Ces traits sont observés en général avec autant de justesse que de sagacité : mais quant à la physionomie de clémence & de bonté qui, selon Winckelmann, devoit constamment être celle de Jupiter, nous demanderons si c’étoit celle du Jupiter fulminant, & celle de la statue de Phidias, où l’on reconnoissoit le Dieu qui ébranle l’Olympe d’un mouvement de ses sourcils. Ce Dieu sans doute étoit trop puissant pour éprouver la colère ; mais quelque sévérité ne se peignoit-elle pas sur son front majestueux ? ne troubloit-elle pas la sérénité de son regard, quand il punissoit les hommes, quand i1 frappoit de terreur les Dieux eux-mêmes ? Il nous reste trop peu de monumens des artistes antiques, pour que nous puissions prononcer sur la variété de leurs conceptions ; l’artiste moderne peut y suppléer avec sagesse & avec choix, par celles des anciens poëtes : Jupiter avoir-il l’expression de la douceur au moment où, suivant le récit d’Homère, on eût tant de peine à sauver Junon de ses mains ?

Au défaut de monumens antiques, c’est un beau problême à resoudre par les artistes modernes, que celui d’allier dans la physionomie de Jupiter, quand le sujet l’exige, ce que la majesté peut avoir de plus terrible, avec ce que la beauté peut avoir de plus parfait, & d’y faire sentir encore la clémence habituelle.

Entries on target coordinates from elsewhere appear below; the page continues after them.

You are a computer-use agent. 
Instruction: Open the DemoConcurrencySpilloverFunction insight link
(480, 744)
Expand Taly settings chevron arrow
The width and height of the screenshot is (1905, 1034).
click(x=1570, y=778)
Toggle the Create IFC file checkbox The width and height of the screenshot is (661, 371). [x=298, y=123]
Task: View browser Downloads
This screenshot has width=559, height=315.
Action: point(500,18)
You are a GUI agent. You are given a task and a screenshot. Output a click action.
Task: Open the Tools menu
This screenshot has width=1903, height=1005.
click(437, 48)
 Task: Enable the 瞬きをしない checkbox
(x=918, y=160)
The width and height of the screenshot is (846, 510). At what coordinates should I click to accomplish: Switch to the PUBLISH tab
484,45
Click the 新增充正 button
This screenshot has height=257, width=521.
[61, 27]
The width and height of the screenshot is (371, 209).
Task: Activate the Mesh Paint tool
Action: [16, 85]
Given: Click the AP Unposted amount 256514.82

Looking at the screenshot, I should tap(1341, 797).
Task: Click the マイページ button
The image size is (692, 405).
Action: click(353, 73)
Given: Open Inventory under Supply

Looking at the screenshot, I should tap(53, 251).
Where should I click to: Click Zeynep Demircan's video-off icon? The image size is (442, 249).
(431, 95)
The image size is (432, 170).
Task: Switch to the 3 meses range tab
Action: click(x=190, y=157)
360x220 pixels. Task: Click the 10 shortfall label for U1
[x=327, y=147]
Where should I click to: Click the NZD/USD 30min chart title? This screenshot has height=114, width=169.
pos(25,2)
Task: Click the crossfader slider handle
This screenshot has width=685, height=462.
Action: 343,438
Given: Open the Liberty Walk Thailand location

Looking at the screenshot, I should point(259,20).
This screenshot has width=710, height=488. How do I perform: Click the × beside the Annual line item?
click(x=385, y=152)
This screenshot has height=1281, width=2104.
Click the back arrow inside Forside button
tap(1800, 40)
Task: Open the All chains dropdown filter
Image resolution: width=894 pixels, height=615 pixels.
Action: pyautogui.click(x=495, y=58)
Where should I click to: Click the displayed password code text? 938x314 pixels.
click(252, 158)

Mais en général, on doit s’en tenir à l’idée que Winckelmann a puisée dans l’antique, parce que la bonté est l’attribute le plus convenable au plus puissant des Dieux.

MARS est ordinairement représenté comme un jeune héros sans barbe : mais sa jeunesse est plus mâle que celle d’Apollon. Il ne reste aucun monument de l’antiquité, où il exprime l’audace, où il inspire la terreur. Les deux plus belles figures de Mars sont une statue assise, avec l’Amour à ses pieds, dans le Palais Ludovisi, & une petite figure de ce Dieu sur une des bases de deux beaux candélabres de marbre qu’on voyoit au Palais Barberini. Le Dieu, dans ces deux antiques, est dans l’âge de l’adolescence & dans l’état de repos ; & c’est ainsi qu’il est figuré sur les médailles & les pierres gravées.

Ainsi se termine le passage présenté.